Kaynak Metin -

Şamanizm – Şamanın Doğuşu: Ruhla Çağrılmak
Bir şaman doğmaz; çağrılır. Ve bu çağrı, kulakla değil, ruhla duyulur. Bazılarına göre bir hastalıkla, bazılarına göre bir yıldırımla ya da bir rüyayla başlar her şey. Şaman olmanın ne mirasla ne eğitimle ilgisi vardır. O, seçilmez; alınır. Hem ataların hem ruhların elinden. Ve bazen bu alınış, dünya üzerindeki hiçbir şeyle kıyaslanamayacak kadar derindir.
Yıllar önce, Orta Anadolu’nun iç kesimlerinde konakladığım küçük bir Türkmen obasında yaşlı bir adam, bir gece ateş başında bana şöyle demişti: “Benim dedem, bir gece boyunca bağırmış. Ama acıyla değil, gökyüzüne. Sabah konuştuğunda artık başka biriydi. Gözleri dünyaya değil, içe bakıyordu.”
Bu adamın dedesi bir “şifacı” değil; halk arasında ‘sır taşıyan’ diye anılan biriydi. Ona herkes danışır ama kimse ona dokunmazdı. Bedenen aramızdaydı ama ruhu sanki başka yerdeydi. Bu anlatı, şamanların halk belleğinde nasıl özel bir konuma sahip olduğunu gösteriyor. Çünkü o insanlar, “deliyle veli arasında” bir çizgide yürür.
Ruhsal Kriz ya da Kutsal Hastalık?
Şaman olmanın başlangıcında çoğunlukla bir kriz yer alır. Bu kimi zaman fiziksel bir hastalık, kimi zaman psikolojik bir çöküş, kimi zaman ise şiddetli bir halüsinasyon sürecidir. Sibirya’da Evenk halkı bu durumu “ruh tarafından yıkanmak” olarak adlandırır. Şaman adayı bedenini kaybeder gibi olur ama sonunda yeni bir bilinçle uyanır.
Mircea Eliade bu olguya “kutsal hastalık” der. Modern psikiyatri ise dissosiyatif deneyimler olarak açıklar. Ancak burada önemli olan, toplumun bu krizi bir hastalık değil, bir dönüşüm olarak kabul etmesidir. Şaman adayı, bu krizle birlikte sıradan insanlardan ayrılır. Artık onun yolu içe, derine ve yukarıya doğrudur.

Veri Alıntıları -
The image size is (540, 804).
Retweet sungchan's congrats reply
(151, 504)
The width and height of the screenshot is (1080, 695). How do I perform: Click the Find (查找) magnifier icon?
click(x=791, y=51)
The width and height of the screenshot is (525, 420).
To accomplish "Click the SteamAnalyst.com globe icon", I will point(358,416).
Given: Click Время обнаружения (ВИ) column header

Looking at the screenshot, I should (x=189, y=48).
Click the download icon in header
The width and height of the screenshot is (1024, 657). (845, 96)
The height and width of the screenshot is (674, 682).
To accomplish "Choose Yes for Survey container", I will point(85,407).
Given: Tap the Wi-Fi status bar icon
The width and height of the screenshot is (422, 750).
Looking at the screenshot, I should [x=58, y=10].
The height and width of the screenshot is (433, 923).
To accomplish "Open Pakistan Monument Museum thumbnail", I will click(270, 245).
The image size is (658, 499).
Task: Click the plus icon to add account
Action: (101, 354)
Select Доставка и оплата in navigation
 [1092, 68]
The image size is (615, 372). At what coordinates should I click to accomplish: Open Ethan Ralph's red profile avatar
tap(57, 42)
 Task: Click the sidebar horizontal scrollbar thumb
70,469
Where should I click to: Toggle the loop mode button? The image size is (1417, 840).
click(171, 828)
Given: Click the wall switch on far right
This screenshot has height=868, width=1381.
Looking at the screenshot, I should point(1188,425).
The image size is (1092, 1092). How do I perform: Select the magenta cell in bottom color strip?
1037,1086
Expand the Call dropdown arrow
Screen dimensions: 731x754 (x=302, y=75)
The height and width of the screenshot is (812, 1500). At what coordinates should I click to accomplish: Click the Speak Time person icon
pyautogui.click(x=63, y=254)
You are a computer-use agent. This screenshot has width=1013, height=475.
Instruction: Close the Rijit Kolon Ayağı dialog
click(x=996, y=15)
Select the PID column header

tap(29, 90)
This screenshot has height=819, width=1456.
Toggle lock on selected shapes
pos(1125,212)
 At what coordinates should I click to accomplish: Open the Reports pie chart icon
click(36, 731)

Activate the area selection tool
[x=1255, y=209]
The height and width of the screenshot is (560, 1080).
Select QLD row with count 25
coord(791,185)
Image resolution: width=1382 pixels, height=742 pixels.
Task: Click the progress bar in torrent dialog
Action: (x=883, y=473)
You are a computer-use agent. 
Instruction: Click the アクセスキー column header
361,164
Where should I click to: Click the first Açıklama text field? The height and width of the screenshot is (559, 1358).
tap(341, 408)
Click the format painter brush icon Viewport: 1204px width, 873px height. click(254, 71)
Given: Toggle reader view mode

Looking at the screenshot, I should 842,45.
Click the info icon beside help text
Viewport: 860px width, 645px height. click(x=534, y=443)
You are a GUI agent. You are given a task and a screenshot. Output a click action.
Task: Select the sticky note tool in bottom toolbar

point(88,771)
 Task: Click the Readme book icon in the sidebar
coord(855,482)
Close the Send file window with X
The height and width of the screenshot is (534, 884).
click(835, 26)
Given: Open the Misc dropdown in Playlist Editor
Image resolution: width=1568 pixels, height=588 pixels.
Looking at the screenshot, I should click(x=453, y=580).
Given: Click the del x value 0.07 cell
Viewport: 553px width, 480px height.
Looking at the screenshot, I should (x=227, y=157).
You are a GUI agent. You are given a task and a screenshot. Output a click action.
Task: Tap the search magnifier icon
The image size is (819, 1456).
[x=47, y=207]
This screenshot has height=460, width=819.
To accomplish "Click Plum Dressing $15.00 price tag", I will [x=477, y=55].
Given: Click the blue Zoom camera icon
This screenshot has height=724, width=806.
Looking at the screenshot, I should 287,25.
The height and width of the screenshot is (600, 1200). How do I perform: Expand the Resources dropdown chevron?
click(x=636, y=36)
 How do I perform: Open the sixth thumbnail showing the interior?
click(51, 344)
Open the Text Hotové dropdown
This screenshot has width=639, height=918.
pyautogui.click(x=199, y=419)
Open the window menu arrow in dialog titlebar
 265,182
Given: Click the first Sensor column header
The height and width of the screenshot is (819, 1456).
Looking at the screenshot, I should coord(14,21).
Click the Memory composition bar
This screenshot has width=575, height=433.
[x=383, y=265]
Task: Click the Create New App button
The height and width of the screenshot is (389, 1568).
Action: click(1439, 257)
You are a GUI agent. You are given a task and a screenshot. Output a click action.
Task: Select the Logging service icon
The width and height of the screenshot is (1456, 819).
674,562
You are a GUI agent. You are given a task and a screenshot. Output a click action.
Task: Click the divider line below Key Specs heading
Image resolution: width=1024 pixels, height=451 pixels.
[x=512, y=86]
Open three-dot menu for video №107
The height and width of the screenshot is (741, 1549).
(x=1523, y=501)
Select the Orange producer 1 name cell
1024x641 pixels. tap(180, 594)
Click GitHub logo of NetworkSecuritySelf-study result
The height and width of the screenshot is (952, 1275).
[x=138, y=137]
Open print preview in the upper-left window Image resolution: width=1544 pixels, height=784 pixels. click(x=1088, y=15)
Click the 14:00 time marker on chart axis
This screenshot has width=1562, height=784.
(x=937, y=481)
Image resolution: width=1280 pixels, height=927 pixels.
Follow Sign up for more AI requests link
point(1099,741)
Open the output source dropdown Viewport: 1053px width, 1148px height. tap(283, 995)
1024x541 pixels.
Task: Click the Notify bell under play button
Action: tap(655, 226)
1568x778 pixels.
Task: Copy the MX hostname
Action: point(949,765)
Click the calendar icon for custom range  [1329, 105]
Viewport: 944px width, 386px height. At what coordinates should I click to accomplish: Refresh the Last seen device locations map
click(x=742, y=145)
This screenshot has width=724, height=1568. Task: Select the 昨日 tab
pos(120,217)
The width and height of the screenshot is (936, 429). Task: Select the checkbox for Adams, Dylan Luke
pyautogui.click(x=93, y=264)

Yönergeler -
1/ Şamanizm metnine göre Sibirya'daki Evenk halkı, şaman olmanın başlangıcındaki krize ne ad verir?
2/ Şamanizm metninde "Yıllar önce, Orta" sözleriyle başlayıp "bir çizgide yürür." sözleriyle biten kısmı harfi harfine yazın.

Yazılı Yanıtlar -
1/ Bu duruma "ruh tarafından yıkanmak" der.

2/
Yıllar önce, Orta Anadolu’nun iç kesimlerinde konakladığım küçük bir Türkmen obasında yaşlı bir adam, bir gece ateş başında bana şöyle demişti: “Benim dedem, bir gece boyunca bağırmış. Ama acıyla değil, gökyüzüne. Sabah konuştuğunda artık başka biriydi. Gözleri dünyaya değil, içe bakıyordu.”
Bu adamın dedesi bir “şifacı” değil; halk arasında ‘sır taşıyan’ diye anılan biriydi. Ona herkes danışır ama kimse ona dokunmazdı. Bedenen aramızdaydı ama ruhu sanki başka yerdeydi. Bu anlatı, şamanların halk belleğinde nasıl özel bir konuma sahip olduğunu gösteriyor. Çünkü o insanlar, “deliyle veli arasında” bir çizgide yürür.